Jim eventually joined the US Navy. After a term and change, mostly, he said, as a submariner, he got out on medical discharge. His departure from the service came in the 1990s, and he returned at long last to Monmouth. He still had a hard time fitting in -- he lived in a battered trailer owned by his dad, often had difficulties, he admitted, getting together enough cash to pay his utilities. He tended to drink and smoke too much, by the prim standards of local society. It's possible that he did, indeed have problems with Demon Rum or some such other sin, but it's equally possible that the town's tongue-cluckers saw what they wanted to see in "a Chard boy".
I don't know specifics of his troubles -- all I had of him was what he told me in a couple of conversations out in parking lots shortly after I moved back to town. He seemed to me to be still a very troubled man, in his late forties. His conversations swung about among flirtations, reminiscences of those days in the 1980s when we had gone out a couple of times with "the pack" (I think he remembered that differently from the way I remembered, but it was still not unpleasant), and angry, bitter rants about the way the government was screwing disabled vets. I must admit, this was not the first time I'd heard horror stories... he told me he'd been fighting for help since the day he left the navy -- and they still didn't medicate him for his emotional problems. Or, if they did, it wasn't sufficient. Jim was very troubled. And Jim, on those days I saw him, was also in considerable pain.
It's funny, now that I think back on it, the first time we met again, after I moved back to town. Jim recognized me instantly, even though I am more than a hundred pounds heavier than I was when I last lived here, even though I had cut my hair very short, from the waist-length braid I had always had before (and what was left was decidedly more grey), even though I now walked with a cane. At first, I thought this man who approached me in the parking lot was a stranger, offering to compare notes on the quality of our canes -- his had a brass handle, mine looked like it could do damage in a battle. But he started to speak and I knew him. Jim's voice and manner were, after all, distinctive.

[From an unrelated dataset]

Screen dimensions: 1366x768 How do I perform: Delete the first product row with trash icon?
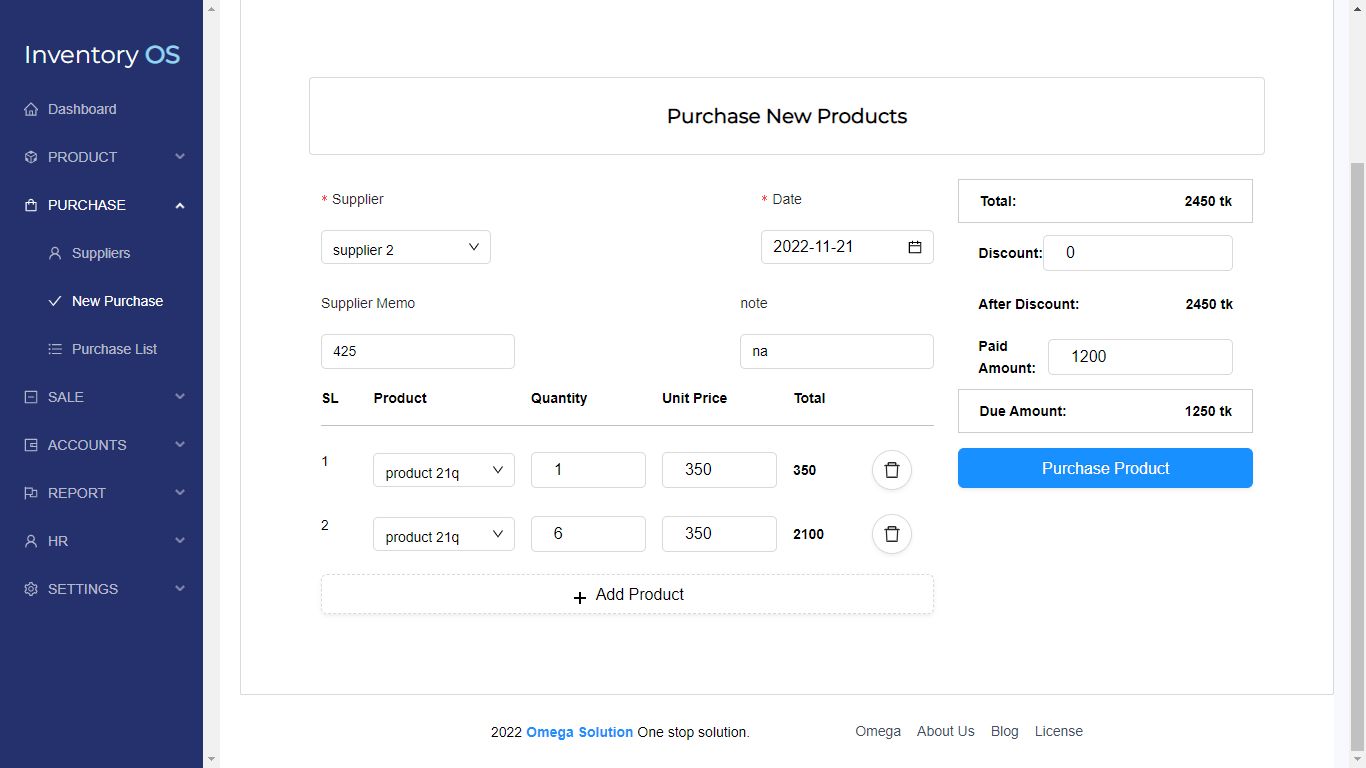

The last time I saw Jim, he seemed decidedly more frail, even desperately pained (I later heard that Jim's health -- both physical and mental -- had been, as it was described, "kinda iffy" for a while. I don't know if rumors of substance abuse were true, but they were certainly possible, all things considered). After we chatted for the better part of an hour in the drizzling rain, and he suggested we go for a cup of coffee, I realized I had been late for an interview, and I was going to catch hell for it. I apologized for begging off on the coffee, gave him my new phone number, and made a dash for it, hoping to undo the damage (I deservedly failed to get the job, of course).
Jim never called me.
I wonder if he even tried?
Now I will never know.
But I hope he was called to find peace, at last.